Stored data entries
· · · · ·
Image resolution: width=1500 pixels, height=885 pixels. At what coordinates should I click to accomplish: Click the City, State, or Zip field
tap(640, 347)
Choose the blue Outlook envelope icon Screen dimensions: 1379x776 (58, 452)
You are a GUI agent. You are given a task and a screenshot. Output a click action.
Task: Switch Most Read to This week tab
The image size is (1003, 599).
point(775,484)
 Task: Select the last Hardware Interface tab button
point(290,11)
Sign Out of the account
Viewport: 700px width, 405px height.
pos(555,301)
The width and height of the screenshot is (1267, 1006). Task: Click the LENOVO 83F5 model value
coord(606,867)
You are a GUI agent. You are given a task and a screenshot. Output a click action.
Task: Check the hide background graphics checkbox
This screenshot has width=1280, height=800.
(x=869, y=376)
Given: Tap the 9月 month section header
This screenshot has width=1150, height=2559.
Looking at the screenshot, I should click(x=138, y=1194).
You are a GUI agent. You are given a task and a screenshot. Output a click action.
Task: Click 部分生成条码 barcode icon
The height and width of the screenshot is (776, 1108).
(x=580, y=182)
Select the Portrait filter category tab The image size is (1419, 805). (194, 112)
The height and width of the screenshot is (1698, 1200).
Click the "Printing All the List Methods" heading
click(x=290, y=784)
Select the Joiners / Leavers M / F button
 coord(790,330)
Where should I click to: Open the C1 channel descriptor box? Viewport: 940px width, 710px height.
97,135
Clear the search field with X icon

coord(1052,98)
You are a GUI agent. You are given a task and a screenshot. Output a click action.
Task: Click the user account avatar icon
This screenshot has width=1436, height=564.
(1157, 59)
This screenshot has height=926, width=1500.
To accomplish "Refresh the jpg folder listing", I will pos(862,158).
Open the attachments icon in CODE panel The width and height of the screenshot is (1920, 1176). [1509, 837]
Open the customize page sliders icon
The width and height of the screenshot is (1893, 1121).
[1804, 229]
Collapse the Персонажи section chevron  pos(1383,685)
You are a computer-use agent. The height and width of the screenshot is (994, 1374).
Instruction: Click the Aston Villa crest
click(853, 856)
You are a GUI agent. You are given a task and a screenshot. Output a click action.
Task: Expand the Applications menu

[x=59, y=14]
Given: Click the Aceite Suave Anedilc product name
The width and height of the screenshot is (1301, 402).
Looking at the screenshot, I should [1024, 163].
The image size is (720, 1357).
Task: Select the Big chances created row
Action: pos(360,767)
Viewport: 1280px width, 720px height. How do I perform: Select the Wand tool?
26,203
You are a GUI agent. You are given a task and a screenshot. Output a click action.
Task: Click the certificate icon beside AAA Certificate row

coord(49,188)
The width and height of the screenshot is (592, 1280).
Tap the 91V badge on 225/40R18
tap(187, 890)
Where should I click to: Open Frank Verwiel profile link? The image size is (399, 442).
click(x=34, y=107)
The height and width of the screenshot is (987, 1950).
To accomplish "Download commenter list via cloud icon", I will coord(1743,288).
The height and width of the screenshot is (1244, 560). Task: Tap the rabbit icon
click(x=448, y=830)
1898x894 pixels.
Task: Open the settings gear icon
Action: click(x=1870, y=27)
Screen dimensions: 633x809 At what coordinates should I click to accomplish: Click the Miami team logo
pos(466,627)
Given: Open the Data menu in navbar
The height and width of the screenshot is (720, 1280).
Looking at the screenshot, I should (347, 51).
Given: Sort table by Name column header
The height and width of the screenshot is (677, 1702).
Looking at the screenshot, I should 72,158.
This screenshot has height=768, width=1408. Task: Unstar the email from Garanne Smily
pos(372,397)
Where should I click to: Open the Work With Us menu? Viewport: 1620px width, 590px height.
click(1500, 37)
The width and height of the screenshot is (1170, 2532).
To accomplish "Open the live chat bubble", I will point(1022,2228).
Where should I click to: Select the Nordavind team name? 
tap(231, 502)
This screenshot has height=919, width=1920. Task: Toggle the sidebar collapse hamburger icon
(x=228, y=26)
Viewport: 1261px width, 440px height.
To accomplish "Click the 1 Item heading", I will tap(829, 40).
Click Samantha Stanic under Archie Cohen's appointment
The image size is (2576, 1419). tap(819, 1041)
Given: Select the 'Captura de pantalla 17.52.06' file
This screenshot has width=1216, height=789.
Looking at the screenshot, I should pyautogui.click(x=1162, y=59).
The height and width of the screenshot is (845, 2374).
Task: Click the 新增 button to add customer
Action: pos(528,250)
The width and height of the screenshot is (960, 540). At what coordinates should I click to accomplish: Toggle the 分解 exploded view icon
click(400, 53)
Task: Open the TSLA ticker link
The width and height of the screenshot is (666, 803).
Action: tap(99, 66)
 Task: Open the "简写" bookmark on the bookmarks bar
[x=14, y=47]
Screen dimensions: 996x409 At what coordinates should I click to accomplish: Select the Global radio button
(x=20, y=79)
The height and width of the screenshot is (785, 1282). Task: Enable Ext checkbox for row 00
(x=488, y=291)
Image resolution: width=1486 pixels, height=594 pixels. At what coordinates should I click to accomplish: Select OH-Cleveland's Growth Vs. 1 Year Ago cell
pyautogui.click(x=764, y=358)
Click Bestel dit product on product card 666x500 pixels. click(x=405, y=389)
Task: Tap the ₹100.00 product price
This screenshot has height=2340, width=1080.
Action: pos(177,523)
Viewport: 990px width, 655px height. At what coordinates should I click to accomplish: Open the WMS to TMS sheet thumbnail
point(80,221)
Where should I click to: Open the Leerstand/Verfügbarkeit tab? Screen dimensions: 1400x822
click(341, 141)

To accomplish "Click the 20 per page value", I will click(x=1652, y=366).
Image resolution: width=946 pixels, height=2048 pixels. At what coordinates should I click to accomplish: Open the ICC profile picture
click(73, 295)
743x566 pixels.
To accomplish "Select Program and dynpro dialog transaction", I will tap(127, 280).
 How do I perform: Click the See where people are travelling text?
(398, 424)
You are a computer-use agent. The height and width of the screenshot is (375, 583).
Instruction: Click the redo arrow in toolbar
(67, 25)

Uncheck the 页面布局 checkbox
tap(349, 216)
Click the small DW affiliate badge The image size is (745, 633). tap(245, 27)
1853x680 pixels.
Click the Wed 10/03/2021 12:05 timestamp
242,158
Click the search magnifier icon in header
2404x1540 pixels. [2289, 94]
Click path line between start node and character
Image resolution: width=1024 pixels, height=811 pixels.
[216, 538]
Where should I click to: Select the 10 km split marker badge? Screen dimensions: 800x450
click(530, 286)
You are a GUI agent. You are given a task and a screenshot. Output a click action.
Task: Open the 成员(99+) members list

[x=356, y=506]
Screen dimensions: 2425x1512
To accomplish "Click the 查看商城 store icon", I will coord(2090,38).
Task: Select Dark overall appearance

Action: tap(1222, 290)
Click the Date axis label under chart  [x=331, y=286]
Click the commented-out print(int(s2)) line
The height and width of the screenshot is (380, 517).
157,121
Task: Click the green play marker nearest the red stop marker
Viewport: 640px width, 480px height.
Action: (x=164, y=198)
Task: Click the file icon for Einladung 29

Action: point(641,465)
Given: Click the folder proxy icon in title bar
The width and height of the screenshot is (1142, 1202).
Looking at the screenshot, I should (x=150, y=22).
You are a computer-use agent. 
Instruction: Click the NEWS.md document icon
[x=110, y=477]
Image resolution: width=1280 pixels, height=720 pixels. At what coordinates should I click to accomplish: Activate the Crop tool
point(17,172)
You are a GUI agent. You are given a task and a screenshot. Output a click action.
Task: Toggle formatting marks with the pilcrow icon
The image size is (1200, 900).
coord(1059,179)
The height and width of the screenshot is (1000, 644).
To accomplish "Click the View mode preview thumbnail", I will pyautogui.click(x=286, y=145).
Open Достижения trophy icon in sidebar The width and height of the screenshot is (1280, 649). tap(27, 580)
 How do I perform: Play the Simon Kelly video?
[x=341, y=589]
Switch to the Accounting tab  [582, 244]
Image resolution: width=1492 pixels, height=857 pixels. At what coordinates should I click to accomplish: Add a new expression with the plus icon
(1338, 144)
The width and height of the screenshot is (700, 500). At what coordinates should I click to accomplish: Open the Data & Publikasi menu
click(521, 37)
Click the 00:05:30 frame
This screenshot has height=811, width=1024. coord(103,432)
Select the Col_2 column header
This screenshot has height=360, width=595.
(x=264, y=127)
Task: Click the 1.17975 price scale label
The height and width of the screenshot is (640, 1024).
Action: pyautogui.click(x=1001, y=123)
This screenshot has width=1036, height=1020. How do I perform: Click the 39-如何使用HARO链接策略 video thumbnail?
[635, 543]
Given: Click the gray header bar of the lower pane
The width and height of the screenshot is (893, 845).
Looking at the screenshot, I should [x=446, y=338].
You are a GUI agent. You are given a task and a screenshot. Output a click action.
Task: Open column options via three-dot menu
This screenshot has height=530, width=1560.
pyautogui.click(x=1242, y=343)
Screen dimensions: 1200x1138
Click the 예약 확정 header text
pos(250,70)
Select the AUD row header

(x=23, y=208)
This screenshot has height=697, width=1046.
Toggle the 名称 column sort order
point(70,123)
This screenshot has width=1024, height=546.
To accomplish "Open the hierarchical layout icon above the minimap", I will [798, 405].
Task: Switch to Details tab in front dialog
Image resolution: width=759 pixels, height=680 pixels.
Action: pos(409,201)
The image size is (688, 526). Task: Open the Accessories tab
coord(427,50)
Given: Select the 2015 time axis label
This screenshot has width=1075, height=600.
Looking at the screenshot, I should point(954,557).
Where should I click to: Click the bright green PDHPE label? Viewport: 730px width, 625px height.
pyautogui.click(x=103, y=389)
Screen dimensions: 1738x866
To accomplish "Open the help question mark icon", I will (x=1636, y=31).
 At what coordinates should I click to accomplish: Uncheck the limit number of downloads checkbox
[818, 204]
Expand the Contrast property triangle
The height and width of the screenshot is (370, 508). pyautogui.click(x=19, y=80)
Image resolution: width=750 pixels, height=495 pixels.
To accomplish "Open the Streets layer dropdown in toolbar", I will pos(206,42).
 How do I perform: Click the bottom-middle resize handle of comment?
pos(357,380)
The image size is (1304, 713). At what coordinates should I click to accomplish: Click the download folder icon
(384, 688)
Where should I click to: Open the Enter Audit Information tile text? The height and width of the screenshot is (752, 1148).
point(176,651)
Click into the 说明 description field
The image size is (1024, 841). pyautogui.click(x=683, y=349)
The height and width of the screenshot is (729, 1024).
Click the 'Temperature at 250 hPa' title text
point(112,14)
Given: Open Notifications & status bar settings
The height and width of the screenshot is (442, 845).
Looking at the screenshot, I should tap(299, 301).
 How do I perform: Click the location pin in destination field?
· · · · ·
:: TASK REQUIREMENTS ::
Which lines above run from the one containing "Image resolution: width=1492" down to the one containing "Given: Select the 2015 time axis label"? Repeat exactly those, both ends included, and nothing else.

:: YOUR RESPONSE ::
Image resolution: width=1492 pixels, height=857 pixels. At what coordinates should I click to accomplish: Add a new expression with the plus icon
(1338, 144)
The width and height of the screenshot is (700, 500). At what coordinates should I click to accomplish: Open the Data & Publikasi menu
click(521, 37)
Click the 00:05:30 frame
This screenshot has height=811, width=1024. coord(103,432)
Select the Col_2 column header
This screenshot has height=360, width=595.
(x=264, y=127)
Task: Click the 1.17975 price scale label
The height and width of the screenshot is (640, 1024).
Action: pyautogui.click(x=1001, y=123)
This screenshot has width=1036, height=1020. How do I perform: Click the 39-如何使用HARO链接策略 video thumbnail?
[635, 543]
Given: Click the gray header bar of the lower pane
The width and height of the screenshot is (893, 845).
Looking at the screenshot, I should [x=446, y=338].
You are a GUI agent. You are given a task and a screenshot. Output a click action.
Task: Open column options via three-dot menu
This screenshot has height=530, width=1560.
pyautogui.click(x=1242, y=343)
Screen dimensions: 1200x1138
Click the 예약 확정 header text
pos(250,70)
Select the AUD row header

(x=23, y=208)
This screenshot has height=697, width=1046.
Toggle the 名称 column sort order
point(70,123)
This screenshot has width=1024, height=546.
To accomplish "Open the hierarchical layout icon above the minimap", I will [798, 405].
Task: Switch to Details tab in front dialog
Image resolution: width=759 pixels, height=680 pixels.
Action: pos(409,201)
The image size is (688, 526). Task: Open the Accessories tab
coord(427,50)
Given: Select the 2015 time axis label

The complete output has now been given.